Permanent RVA pacing for high-degree atrioventricular block is associated with LV apical akinetic aneurysmatic area. This condition was associated with a high incidence of VT and cardiovascular complication, but was possibly reversible with cardiac resynchronization therapy.

摘要

背景

右心室心尖(RVA)起搏可导致左心室(LV)不同步和功能障碍。
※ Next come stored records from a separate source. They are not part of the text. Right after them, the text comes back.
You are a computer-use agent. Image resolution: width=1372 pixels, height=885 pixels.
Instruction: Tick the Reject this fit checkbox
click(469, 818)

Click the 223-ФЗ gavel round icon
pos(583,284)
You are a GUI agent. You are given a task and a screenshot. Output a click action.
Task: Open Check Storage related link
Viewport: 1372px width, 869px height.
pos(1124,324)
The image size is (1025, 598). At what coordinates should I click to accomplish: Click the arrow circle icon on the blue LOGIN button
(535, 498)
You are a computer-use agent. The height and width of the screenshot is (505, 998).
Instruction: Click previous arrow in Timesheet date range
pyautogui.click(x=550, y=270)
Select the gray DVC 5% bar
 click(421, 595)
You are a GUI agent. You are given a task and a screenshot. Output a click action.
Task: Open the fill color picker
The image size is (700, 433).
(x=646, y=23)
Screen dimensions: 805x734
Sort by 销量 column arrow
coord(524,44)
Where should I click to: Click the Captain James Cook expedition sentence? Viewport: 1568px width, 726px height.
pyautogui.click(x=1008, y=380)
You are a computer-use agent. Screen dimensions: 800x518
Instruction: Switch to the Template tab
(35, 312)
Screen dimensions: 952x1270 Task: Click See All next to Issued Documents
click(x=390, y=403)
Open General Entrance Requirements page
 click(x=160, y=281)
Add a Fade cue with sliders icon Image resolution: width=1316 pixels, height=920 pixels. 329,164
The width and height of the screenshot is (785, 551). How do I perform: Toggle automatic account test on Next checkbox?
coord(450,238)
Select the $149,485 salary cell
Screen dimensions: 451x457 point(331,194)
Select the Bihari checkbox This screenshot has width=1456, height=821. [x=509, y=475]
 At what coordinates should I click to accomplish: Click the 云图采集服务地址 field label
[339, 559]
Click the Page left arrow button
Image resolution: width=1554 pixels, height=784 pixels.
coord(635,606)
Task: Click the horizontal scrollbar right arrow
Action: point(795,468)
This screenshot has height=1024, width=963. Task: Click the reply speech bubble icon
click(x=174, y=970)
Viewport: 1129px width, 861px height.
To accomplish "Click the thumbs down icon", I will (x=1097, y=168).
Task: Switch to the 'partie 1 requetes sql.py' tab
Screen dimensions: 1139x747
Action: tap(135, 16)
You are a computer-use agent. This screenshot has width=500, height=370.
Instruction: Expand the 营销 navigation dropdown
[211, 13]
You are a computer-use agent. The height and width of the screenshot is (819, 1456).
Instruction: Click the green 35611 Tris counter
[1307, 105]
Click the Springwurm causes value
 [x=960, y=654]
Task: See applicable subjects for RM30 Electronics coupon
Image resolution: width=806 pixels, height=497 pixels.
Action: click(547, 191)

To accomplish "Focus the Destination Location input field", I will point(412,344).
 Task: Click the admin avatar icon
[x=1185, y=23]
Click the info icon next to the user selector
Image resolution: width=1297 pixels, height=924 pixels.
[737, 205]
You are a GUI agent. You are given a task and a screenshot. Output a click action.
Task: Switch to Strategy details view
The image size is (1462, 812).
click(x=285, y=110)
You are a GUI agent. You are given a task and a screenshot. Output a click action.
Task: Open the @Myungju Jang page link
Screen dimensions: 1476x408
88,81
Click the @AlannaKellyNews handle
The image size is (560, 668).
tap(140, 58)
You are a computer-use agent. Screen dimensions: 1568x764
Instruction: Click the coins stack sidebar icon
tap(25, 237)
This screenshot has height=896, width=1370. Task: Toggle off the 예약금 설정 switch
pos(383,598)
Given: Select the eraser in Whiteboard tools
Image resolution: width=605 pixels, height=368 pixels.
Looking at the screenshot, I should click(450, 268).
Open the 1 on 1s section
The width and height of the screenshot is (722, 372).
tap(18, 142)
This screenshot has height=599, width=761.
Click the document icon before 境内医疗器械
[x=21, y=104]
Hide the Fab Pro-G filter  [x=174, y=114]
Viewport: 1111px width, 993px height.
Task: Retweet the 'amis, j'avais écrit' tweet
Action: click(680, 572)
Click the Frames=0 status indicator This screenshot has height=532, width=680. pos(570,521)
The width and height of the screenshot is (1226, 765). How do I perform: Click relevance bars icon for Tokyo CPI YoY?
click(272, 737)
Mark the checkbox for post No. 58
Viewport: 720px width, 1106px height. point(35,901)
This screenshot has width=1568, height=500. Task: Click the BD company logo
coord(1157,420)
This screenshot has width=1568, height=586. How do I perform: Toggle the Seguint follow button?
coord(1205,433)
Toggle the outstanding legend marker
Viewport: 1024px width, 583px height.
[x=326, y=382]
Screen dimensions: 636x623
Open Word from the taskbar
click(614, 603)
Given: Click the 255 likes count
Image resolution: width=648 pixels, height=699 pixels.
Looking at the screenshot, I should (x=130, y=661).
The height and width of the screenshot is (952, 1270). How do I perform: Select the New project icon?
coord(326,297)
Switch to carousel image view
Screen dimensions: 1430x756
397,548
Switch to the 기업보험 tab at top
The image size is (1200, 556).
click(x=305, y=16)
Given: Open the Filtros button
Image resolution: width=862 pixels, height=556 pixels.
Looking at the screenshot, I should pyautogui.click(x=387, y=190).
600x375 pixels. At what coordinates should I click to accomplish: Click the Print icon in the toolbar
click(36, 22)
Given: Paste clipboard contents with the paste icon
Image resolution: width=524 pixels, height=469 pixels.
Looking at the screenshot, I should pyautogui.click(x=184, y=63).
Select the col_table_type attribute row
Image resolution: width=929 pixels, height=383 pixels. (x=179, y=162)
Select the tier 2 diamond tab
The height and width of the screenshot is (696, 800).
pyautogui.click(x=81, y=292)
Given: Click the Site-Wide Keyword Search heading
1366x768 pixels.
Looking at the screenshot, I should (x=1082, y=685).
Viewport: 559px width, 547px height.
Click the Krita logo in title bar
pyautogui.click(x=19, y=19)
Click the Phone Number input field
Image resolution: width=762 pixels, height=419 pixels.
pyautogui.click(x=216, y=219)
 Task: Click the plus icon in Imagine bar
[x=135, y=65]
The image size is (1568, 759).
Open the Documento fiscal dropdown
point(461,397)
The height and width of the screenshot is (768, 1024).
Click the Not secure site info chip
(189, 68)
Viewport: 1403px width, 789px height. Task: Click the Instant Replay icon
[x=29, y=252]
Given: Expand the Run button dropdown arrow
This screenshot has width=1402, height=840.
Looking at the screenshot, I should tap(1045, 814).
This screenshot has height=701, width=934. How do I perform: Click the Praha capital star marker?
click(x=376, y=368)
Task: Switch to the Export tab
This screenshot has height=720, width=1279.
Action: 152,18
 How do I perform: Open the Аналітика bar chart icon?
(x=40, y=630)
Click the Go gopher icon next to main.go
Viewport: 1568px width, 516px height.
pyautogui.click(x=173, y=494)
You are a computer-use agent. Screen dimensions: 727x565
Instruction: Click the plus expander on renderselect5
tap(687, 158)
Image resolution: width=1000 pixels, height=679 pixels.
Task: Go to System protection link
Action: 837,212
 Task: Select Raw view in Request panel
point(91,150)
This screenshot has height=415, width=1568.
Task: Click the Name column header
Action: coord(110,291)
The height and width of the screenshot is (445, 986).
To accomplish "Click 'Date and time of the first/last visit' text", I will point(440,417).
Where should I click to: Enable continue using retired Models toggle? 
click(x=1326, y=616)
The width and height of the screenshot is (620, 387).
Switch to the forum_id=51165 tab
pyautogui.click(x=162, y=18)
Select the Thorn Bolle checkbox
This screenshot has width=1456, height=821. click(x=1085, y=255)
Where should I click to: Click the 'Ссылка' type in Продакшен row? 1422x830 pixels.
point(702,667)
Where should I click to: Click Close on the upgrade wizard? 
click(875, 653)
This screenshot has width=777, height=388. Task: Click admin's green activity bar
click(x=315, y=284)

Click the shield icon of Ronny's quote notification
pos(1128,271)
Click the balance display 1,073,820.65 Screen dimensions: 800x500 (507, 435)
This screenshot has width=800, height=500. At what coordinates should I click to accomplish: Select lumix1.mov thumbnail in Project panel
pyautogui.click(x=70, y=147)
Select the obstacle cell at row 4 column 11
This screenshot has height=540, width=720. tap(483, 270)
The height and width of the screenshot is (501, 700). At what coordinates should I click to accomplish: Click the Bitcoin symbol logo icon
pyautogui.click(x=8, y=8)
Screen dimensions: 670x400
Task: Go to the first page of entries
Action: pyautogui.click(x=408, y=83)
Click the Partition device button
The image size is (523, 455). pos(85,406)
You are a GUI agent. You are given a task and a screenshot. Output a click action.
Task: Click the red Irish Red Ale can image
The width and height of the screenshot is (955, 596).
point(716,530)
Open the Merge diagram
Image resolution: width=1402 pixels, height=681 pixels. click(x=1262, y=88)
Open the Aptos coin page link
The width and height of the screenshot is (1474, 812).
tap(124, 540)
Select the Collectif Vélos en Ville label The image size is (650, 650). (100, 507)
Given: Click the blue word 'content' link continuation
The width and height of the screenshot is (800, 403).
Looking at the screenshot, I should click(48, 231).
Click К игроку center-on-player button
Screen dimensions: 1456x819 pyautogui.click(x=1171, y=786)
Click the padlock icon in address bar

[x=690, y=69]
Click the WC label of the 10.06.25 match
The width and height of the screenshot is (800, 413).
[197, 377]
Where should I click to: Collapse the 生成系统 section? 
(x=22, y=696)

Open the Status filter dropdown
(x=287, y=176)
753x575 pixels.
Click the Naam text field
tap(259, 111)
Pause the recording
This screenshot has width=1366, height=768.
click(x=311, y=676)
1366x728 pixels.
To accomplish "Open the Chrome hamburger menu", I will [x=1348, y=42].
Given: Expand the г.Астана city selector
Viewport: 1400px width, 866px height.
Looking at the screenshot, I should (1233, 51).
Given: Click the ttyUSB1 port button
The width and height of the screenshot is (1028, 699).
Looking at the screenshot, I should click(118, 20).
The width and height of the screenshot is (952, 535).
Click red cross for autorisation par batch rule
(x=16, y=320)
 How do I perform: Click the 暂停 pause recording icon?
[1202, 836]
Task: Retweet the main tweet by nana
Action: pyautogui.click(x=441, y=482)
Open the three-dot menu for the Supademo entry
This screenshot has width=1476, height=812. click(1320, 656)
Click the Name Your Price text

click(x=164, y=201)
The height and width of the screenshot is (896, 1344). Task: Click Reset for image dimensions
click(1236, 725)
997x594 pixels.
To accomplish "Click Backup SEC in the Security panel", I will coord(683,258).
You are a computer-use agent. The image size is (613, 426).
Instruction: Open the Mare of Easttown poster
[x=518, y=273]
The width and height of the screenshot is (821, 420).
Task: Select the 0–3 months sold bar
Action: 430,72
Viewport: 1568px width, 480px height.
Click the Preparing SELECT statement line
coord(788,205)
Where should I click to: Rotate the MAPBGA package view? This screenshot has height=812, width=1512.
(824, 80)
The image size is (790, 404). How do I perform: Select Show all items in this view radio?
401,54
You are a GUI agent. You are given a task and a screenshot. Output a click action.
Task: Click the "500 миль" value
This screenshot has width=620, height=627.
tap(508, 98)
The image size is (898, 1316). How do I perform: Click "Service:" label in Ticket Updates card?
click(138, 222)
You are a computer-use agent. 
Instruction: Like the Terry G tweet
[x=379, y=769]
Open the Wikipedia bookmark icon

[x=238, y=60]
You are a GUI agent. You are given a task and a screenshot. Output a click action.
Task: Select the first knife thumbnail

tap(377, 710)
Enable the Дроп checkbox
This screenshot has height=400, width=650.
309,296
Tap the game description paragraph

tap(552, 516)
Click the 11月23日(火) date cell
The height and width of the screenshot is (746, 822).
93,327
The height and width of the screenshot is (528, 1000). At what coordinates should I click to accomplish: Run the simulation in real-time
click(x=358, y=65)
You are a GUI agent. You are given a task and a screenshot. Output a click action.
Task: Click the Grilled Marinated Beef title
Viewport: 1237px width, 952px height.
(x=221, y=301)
本文描述了一组与永久性 RVA 起搏相关的、未被识别的 LV 心尖运动障碍性动脉瘤样区域的患者的患病率、临床特征和结局,这些患者可能是心力衰竭(HF)和/或室性心动过速(VT)的潜在原因。

方法和结果

我们回顾性研究了 220 例在我们的高级房室传导阻滞随访诊所中接受永久性 RVA 起搏且无先前结构性心脏病的患者。在 RVA 起搏后出现新发 HF、胸痛或 VT 的患者,通过超声心动图和心导管检查进行评估。通过左心室造影在无明显冠状动脉疾病的情况下诊断 RVA 起搏诱导的 LV 心尖运动障碍性动脉瘤样区域。在平均 8.8 ± 6.3 年后,8 例(3.6%)患者出现 LV 心尖运动障碍性动脉瘤样区域。在有 LV 心尖运动障碍性动脉瘤样区域的患者中,有 4 例出现或死于 VT。在其余 212 例患者中,超声心动图或左心室造影均未见 LV 心尖运动障碍性动脉瘤样区域。有 LV 心尖运动障碍性动脉瘤样区域和 HF 的 4 例患者接受了心脏再同步治疗:所有患者的 LV 射血分数均改善(从 33 ± 6%提高至 47 ± 10%,P = 0.03),其中 2 例患者的 LV 心尖运动障碍性动脉瘤样区域得到解决。

结论

高度房室传导阻滞的永久性 RVA 起搏与 LV 心尖运动障碍性动脉瘤样区域相关。这种情况与 VT 和心血管并发症的发生率较高相关,但可能通过心脏再同步治疗逆转。